> **Material provided**:
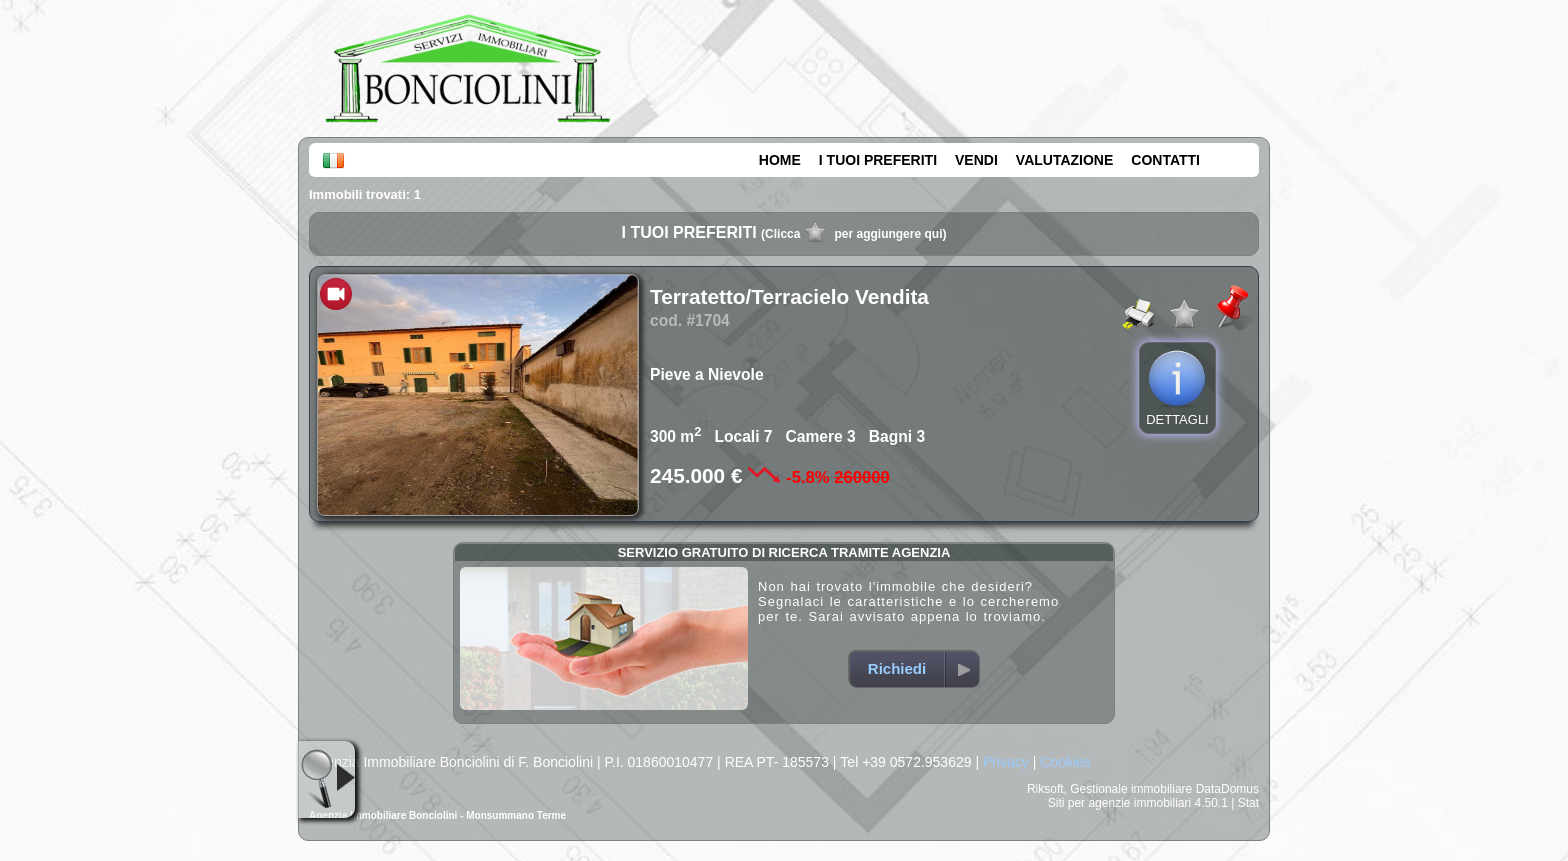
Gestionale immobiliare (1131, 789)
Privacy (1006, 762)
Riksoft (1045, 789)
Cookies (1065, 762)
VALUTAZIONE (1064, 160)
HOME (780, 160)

---

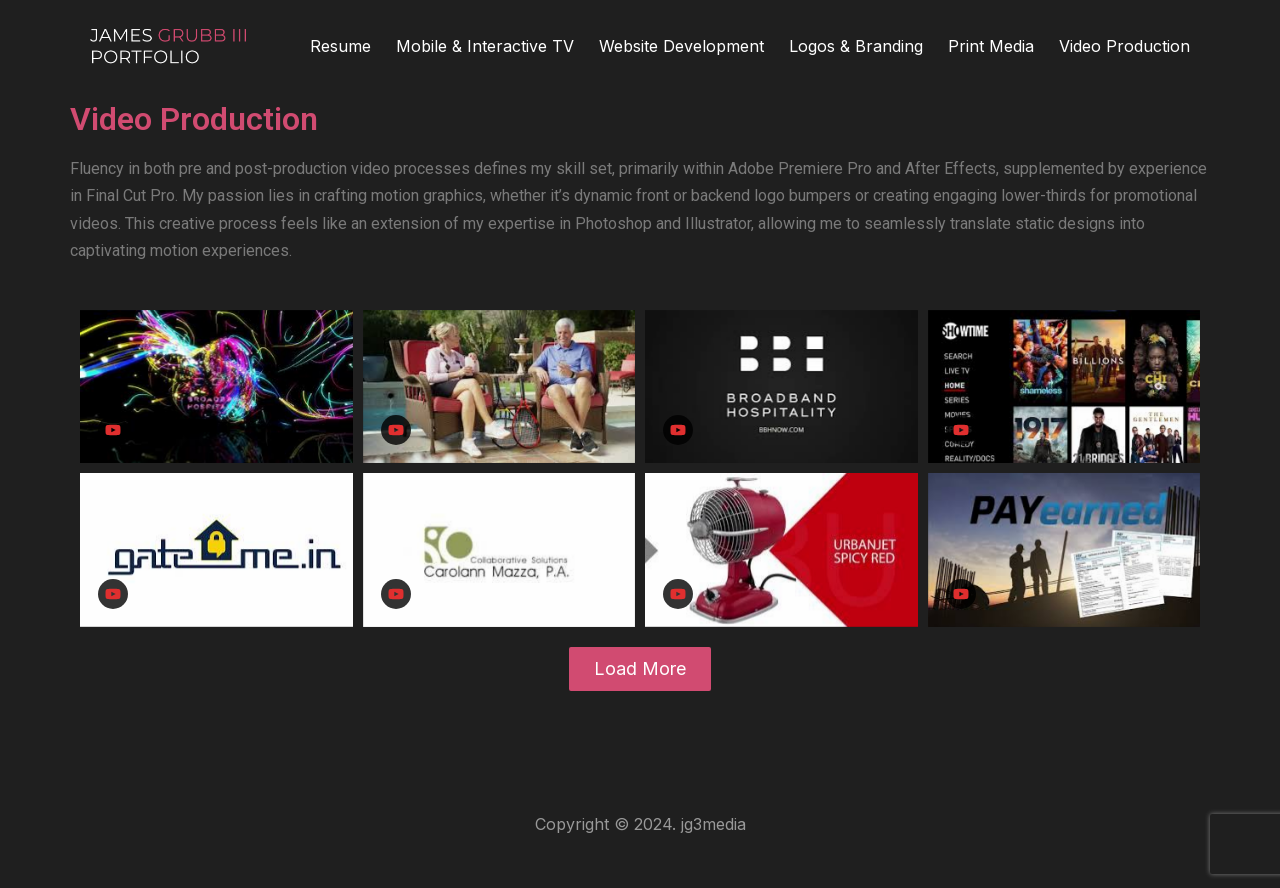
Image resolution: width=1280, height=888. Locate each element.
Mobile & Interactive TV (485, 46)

---

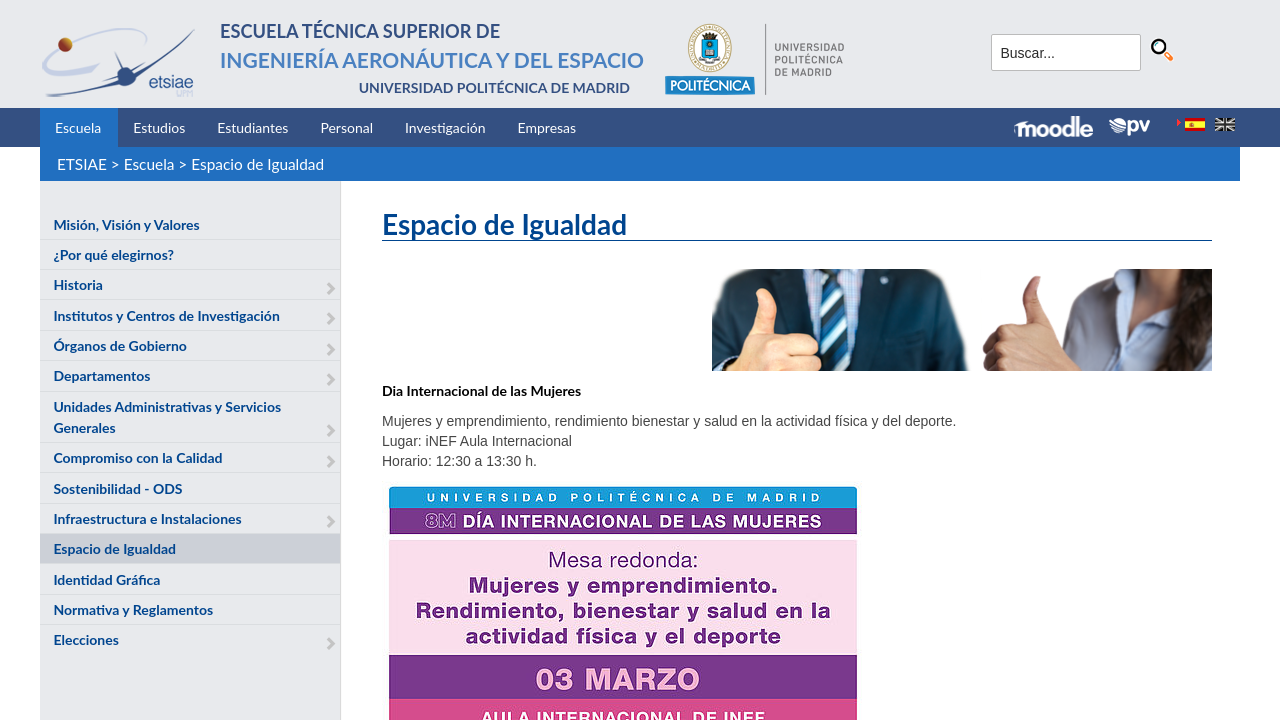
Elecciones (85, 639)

> **Problem to solve**: Extract the entries from the line containing "Gestionale immobiliare (1131, 789)" through the line containing "VALUTAZIONE (1064, 160)", both included, and reproduce each line without any change.

> **Task answer**:
Gestionale immobiliare (1131, 789)
Privacy (1006, 762)
Riksoft (1045, 789)
Cookies (1065, 762)
VALUTAZIONE (1064, 160)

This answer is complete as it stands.